* THE INPUT
----------------------------------------

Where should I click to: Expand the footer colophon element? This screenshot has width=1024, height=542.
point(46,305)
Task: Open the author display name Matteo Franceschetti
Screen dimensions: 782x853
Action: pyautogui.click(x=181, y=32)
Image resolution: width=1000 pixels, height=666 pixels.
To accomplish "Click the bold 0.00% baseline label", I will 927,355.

----------------------------------------

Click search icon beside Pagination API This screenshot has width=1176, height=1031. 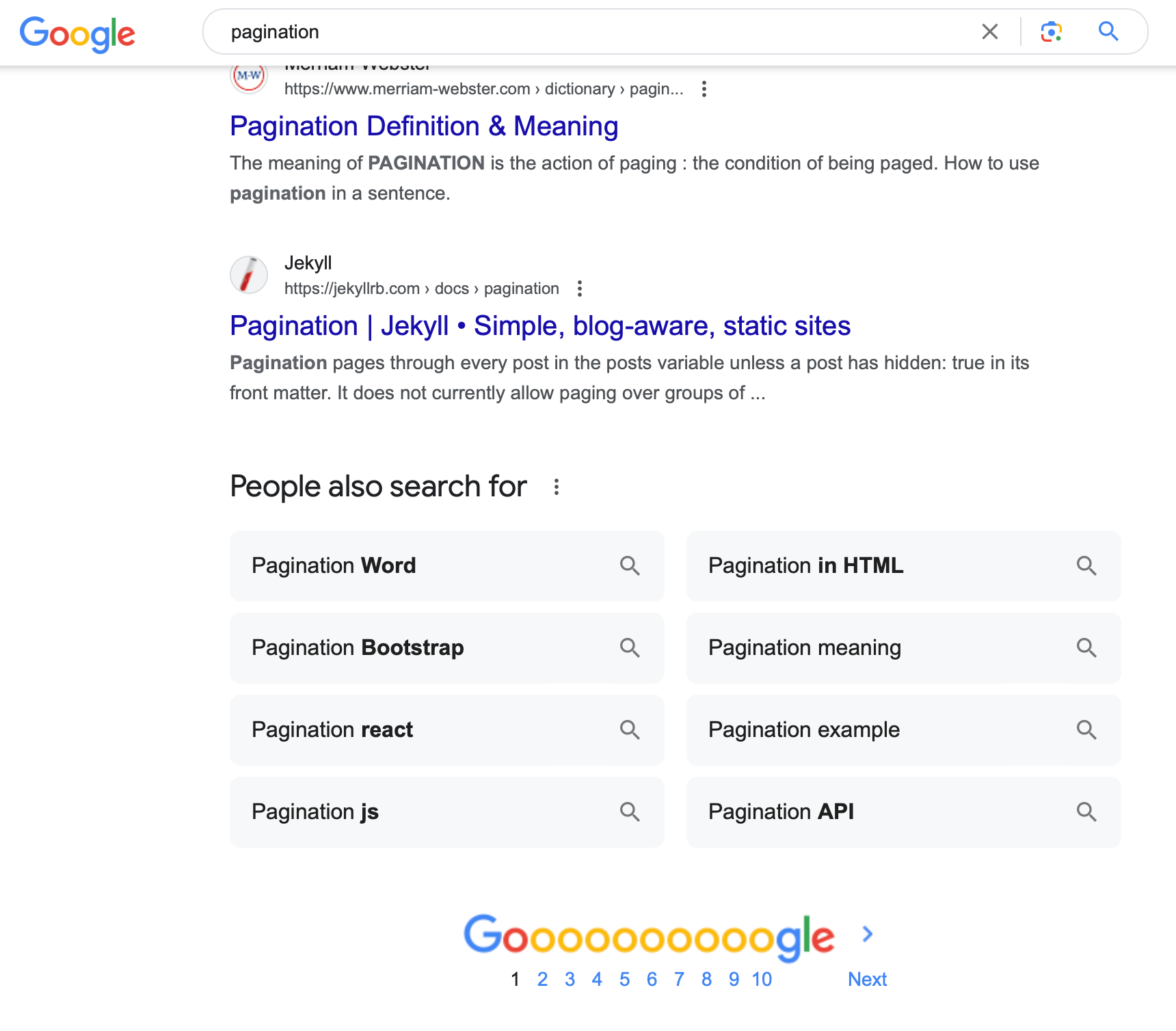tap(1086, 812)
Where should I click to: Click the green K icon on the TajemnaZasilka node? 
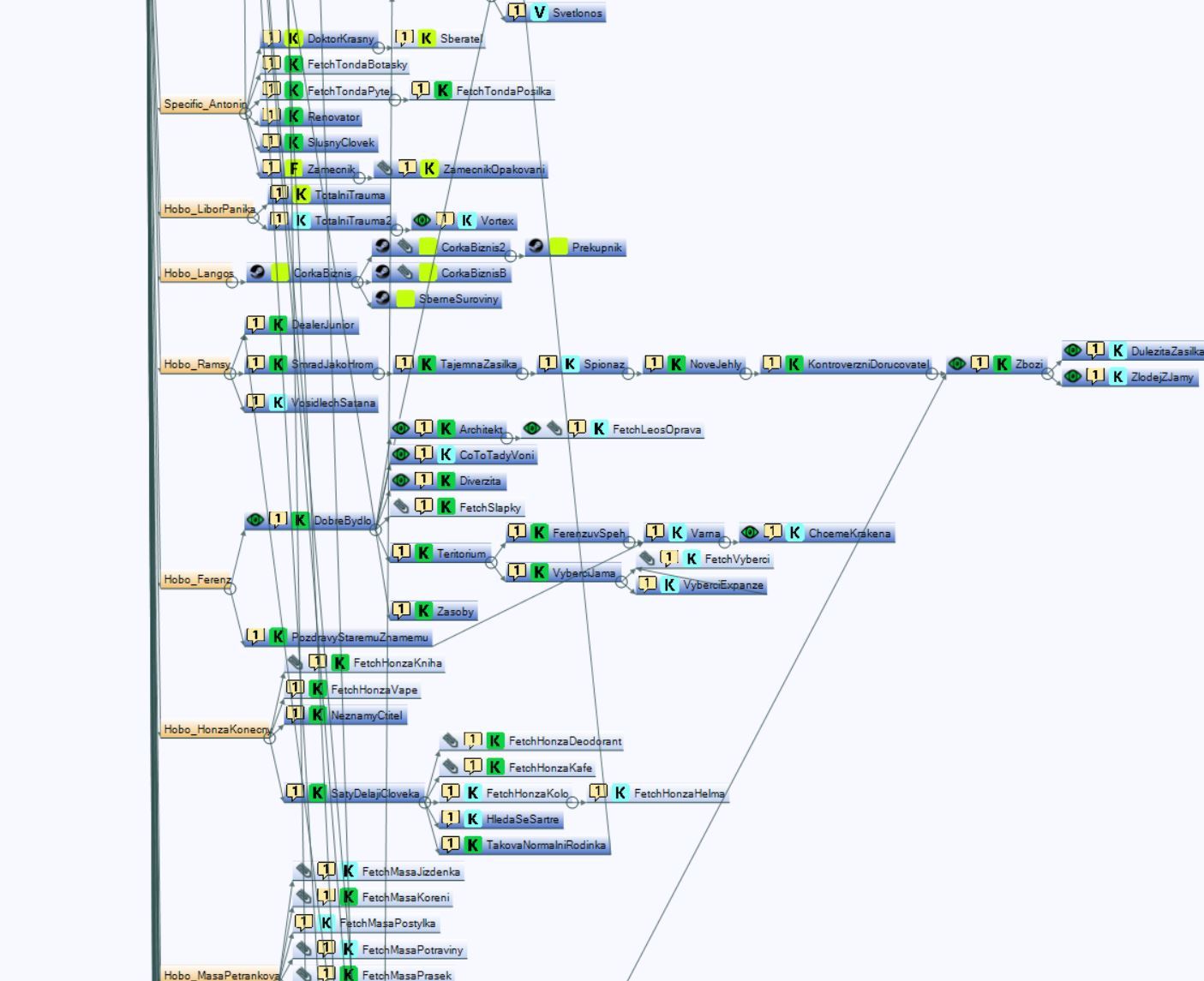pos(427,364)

----------------------------------------

* GOAL
Reproduce the items from the line with "Image resolution: width=1000" to the line with "I will 927,355.", replacing "baseline" with "reference" and changing nothing else.

* THE REPLY
Image resolution: width=1000 pixels, height=666 pixels.
To accomplish "Click the bold 0.00% reference label", I will 927,355.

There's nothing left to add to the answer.